HERALD.ID, JAKARTA – Jajak pendapat yang dilakukan oleh harian Kompas menunjukkan bahwa komunikasi publik pemerintahan Presiden Prabowo Subianto perlu diperbaiki.

Hasil survei ini mendapat tanggapan dari Pengamat politik, Rocky Gerung, yang menilai buruknya komunikasi pemerintahan sebagai sebuah ironi.

Menurut Rocky Gerung, kondisi ini semakin paradoksal karena Istana telah dilengkapi dengan tim komunikasi yang sangat lengkap.

Bahkan, ada posisi Kepala Komunikasi Presiden yang setingkat dengan menteri.

“Puluhan orang ada di Istana, tetapi kampanye negatif terhadap Presiden Prabowo terus meningkat. Ada yang gagal dipelihara oleh kalangan komunikator yang direkrut puluhan orang itu,” ujar Rocky melalui akun YouTube-nya.

Rocky mempertanyakan efektivitas anggaran yang dikeluarkan untuk tim komunikasi Istana. Menurutnya, fungsi utama komunikasi politik adalah memastikan bahwa publik secara alami memberikan apresiasi kepada Presiden, bukan sekadar membangun citra melalui komunikasi satu arah dari Istana.

“Tugas dari public relation itu mengupayakan agar publik yang memuji presiden, bukan Istana yang memuji presiden,” tegasnya.

Ia juga menyoroti bagaimana komunikasi politik pemerintah gagal menghadapi opini yang berkembang di media sosial. Menurut Rocky, komunikasi Istana lebih banyak bersifat reaktif dan defensif, bukannya argumentatif dan persuasif.

“Opini publik tidak mungkin dihentikan hanya dengan counter narasi. Itu justru semakin menguatkan persepsi bahwa ada sesuatu yang harus ditutupi,” lanjutnya.
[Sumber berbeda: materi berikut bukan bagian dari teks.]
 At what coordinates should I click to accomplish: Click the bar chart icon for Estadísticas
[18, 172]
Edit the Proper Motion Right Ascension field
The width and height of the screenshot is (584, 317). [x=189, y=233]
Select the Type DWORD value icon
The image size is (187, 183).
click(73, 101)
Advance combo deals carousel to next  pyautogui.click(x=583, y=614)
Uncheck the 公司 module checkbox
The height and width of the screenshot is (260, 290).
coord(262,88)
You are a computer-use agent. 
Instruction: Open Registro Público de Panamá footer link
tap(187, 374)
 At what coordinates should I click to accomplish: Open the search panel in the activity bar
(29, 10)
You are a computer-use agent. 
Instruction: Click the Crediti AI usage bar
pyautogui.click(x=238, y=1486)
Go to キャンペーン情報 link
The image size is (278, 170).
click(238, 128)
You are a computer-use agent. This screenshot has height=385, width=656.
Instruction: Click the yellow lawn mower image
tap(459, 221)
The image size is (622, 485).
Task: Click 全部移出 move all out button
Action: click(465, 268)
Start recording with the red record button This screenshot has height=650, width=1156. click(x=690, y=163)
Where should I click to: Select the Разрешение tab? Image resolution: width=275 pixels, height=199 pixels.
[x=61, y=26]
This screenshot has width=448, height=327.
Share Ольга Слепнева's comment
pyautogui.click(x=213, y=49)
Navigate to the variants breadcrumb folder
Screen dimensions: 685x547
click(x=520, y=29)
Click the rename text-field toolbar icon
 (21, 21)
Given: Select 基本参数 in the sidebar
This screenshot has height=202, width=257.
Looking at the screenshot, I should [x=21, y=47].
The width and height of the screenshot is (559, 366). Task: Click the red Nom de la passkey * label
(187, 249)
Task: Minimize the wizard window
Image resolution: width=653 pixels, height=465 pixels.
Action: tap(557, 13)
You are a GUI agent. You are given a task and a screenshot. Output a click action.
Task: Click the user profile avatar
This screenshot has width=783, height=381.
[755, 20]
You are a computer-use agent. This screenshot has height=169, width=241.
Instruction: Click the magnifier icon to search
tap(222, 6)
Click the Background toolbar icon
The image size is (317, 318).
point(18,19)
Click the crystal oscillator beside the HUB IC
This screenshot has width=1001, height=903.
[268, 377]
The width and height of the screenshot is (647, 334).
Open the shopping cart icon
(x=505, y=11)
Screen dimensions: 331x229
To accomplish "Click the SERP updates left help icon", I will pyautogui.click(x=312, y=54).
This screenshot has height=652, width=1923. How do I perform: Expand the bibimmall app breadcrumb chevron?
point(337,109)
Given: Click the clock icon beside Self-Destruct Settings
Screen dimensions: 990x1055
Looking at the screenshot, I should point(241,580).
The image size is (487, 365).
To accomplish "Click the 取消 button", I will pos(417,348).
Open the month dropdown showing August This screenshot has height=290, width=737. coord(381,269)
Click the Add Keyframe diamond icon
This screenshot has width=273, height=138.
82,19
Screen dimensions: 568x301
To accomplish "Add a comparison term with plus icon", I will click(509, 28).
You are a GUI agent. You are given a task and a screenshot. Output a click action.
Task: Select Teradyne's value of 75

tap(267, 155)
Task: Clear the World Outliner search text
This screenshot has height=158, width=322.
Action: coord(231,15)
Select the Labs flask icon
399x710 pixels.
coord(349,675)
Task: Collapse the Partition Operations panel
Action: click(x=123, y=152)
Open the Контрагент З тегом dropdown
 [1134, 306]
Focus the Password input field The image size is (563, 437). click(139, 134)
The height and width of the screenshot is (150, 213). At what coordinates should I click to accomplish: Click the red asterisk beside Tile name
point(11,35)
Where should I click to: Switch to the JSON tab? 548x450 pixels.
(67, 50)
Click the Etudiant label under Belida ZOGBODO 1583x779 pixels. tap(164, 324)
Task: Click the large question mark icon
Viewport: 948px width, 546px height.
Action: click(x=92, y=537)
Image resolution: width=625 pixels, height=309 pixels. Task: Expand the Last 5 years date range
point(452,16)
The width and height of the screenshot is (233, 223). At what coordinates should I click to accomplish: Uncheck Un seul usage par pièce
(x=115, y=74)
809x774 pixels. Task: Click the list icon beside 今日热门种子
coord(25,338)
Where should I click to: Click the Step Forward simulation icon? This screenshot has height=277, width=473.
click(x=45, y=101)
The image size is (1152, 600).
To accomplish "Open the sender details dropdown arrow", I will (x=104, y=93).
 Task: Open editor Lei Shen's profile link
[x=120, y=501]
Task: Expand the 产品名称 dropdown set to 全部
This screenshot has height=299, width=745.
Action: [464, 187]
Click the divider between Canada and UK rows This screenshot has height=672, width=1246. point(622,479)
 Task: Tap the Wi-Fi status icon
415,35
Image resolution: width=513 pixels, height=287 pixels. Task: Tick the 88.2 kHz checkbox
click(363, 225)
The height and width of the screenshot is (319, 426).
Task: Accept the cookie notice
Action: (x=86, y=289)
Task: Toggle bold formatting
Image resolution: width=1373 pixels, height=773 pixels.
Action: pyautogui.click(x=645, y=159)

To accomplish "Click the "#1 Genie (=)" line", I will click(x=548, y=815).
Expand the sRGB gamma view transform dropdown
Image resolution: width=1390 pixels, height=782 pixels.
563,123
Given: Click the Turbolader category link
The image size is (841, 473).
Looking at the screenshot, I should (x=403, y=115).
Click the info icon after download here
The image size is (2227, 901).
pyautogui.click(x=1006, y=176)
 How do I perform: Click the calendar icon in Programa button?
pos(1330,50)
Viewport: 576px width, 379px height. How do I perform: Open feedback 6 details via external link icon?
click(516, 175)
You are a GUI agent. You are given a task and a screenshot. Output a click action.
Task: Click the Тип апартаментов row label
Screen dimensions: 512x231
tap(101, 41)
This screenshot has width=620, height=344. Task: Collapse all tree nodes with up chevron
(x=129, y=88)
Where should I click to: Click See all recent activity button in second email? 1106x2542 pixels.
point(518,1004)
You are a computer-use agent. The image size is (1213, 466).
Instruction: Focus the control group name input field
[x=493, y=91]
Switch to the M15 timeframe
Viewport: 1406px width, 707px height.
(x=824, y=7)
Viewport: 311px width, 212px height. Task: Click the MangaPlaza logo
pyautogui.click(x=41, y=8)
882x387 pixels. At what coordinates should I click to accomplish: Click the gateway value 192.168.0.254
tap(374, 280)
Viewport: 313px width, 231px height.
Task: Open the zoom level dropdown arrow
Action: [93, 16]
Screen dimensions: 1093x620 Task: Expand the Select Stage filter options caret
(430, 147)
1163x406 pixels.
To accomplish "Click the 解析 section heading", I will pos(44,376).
Dalam pandangannya, kegagalan komunikasi ini turut berdampak pada legitimasi pemerintahan Prabowo. Hal ini tercermin dari meningkatnya kritik di media sosial, yang bahkan tidak dapat dikendalikan oleh tim komunikasi Istana.

“Kalau kita lihat meme-meme yang beredar dan semakin masifnya kritik terhadap Prabowo, itu artinya Istana gagal bahkan hanya untuk sekadar menghalanginya,” katanya.

Rocky juga menyoroti bagaimana banyaknya juru bicara dan tim komunikasi Istana tidak mampu membendung kritik dari masyarakat, terutama dari kalangan mahasiswa.

Ia menyebut bahwa berbagai talk show yang menghadirkan perwakilan pemerintah sering kali dihindari oleh para juru bicara karena mereka kesulitan bersaing secara argumen dengan oposisi.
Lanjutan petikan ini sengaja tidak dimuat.